Act10, ブレーブスタジオ パート3

「で、俺が横山に何かしたって言うのか?」


 亜矢の不安を余所に、安倍は話しを進めた。


「呪ったでしょ」


「寝言は寝てから言ったらどうだい、センセー」


「横山さんは運転中、急に胸が痛くなったと言っている。それが原因で事故を起こしたけれど、その後の検査で異常はなし、事故以前も健康に問題は無かった」


「で、俺が呪いをかけたと。そう横山が言ったのか?」


「まさか。横山さんは、事故を起こした責任は自分にあるって今でも思ってる」


「そうだろうな。例え俺が呪ったとしても、事故の原因として立証するなんてムリだ」


「わかってる。でも、重要なのはそこじゃない。それだけなら篠原さんはハネられていない。横山さんも彼女が飛び出してきたって証言している。ねぇ鳴滝さん、どうして篠原さんは飛び出したの」


「わ、わたしは……何も……何もしてない……珠恵さんがいきなり……」


  どうして、どうしてわたしがめられるのッ?

  この女は、わたしを助けてくれるんじゃなかったのッ?


 亜矢の瞳に涙がにじんだ。


 どう言い訳しようと、御堂は亜矢がしたことを知っている。


 だからといって素直に自分のしたことを認めることは出来ない。


 亜矢は安倍の居る方に振り向いた。姿は見えないが、今頼れるのは安倍だけだ。


「突き飛ばしたんだよ、亜矢が」


 ヘラヘラと安部が答えた。


 亜矢は絶句した。淡い希望は一瞬でかき消された。


「それを指示したのはあなたでしょう?」


「ヒドイな先生、クライアントを犯罪者呼ばわりか。俺はね、亜矢にこう言っただけだ、『事務所の裏側の横断歩道に珠恵を連れて行けばいい、後はわかるよね』ってね」


 あの日、安倍に言われた言葉が脳裏に蘇った。



  前回のイベントの集客も悪かったね。


  事務所もこのままだと見切りをつけるだろうな。


  もっと露出を増やせばいいけど、

  ウチの事務所にも仕事をしたい娘は沢山いるからね。


  何とかしてあげたいんだよ。


  力になりたいんだ。


  亜矢ちゃんには、どれだけの覚悟がある?


 

 気付けば安倍とベッドの中にいた。


 正直、気持ち悪くて吐きそうだった。


 それでも耐えた。


 アイドルになるため。


 それもただのアイドルではない。


 霊感アイドルも踏み台に過ぎない。


  トップアイドル……


 常にスポットライトを浴び、全国ネットのテレビに出演し、ドラマ、映画、コンサート、夢は尽きない。
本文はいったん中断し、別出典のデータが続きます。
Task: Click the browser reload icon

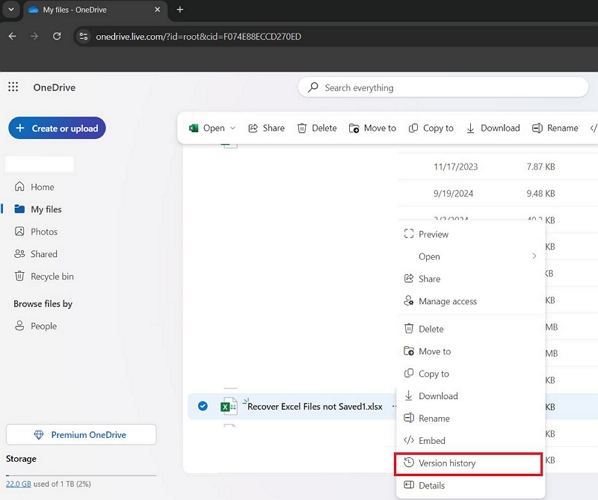Action: [57, 36]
 アイドルと呼ばれる時期が過ぎれば、今度は女優、ミュージシャンとして海外でも活躍し続ける。


 それが鳴滝亜矢だ。


 そのためなら、どんなことでも耐えられる。


 気持ちの悪いオヤジに抱かれる事など何でもない。


 望まれればもっと恥ずかしいことでも、気持ち悪いことでもする。


 他の男でも、女にだって抱かれる。


 誰かを傷つける事だってためらわない。


 だから安倍に珠恵の後釜になりたくないかと言われたとき、何の迷いも無かった。


 あの横断歩道に立ったときは、さすがに脚が震えた。


 それでも亜矢は横山のクルマが来たとき、珠恵の背中を思い切り突き飛ばした。


 次の瞬間、珠恵がこちらを振り向くのがスローモーションのように見えた。


 何が起こったが理解できずにいる表情は、今でも夢に出てうなされる。


 不思議なのは、ハネられて血だらけになった姿ではなく、直前の珠恵の表情が亜矢を苦しめてることだ。


 意識不明と言っていたが、人殺しになっていたかも知れない。


 それでも構わない、どんなに手を汚しても構わない。


 ただし、それが公になることは許されない。


 アイドル鳴滝亜矢は一点の汚れも無い存在だ。


「仮に、俺が呪いをかけたとしても、この国の法じゃ裁けないぜ」


 裁かれるのは、珠恵を突き飛ばした亜矢だけさ……


 他人事のような安倍の言葉が、亜矢の心の闇に響いた。


 気付くと亜矢は訳のわからない金切り声を上げ、安倍の声のする方に突進していた。


 しかし、揉み合ううちに安倍に髪を鷲づかみにされ、テーブルに叩き付けられた。


 その瞬間、部屋に明かりが灯った。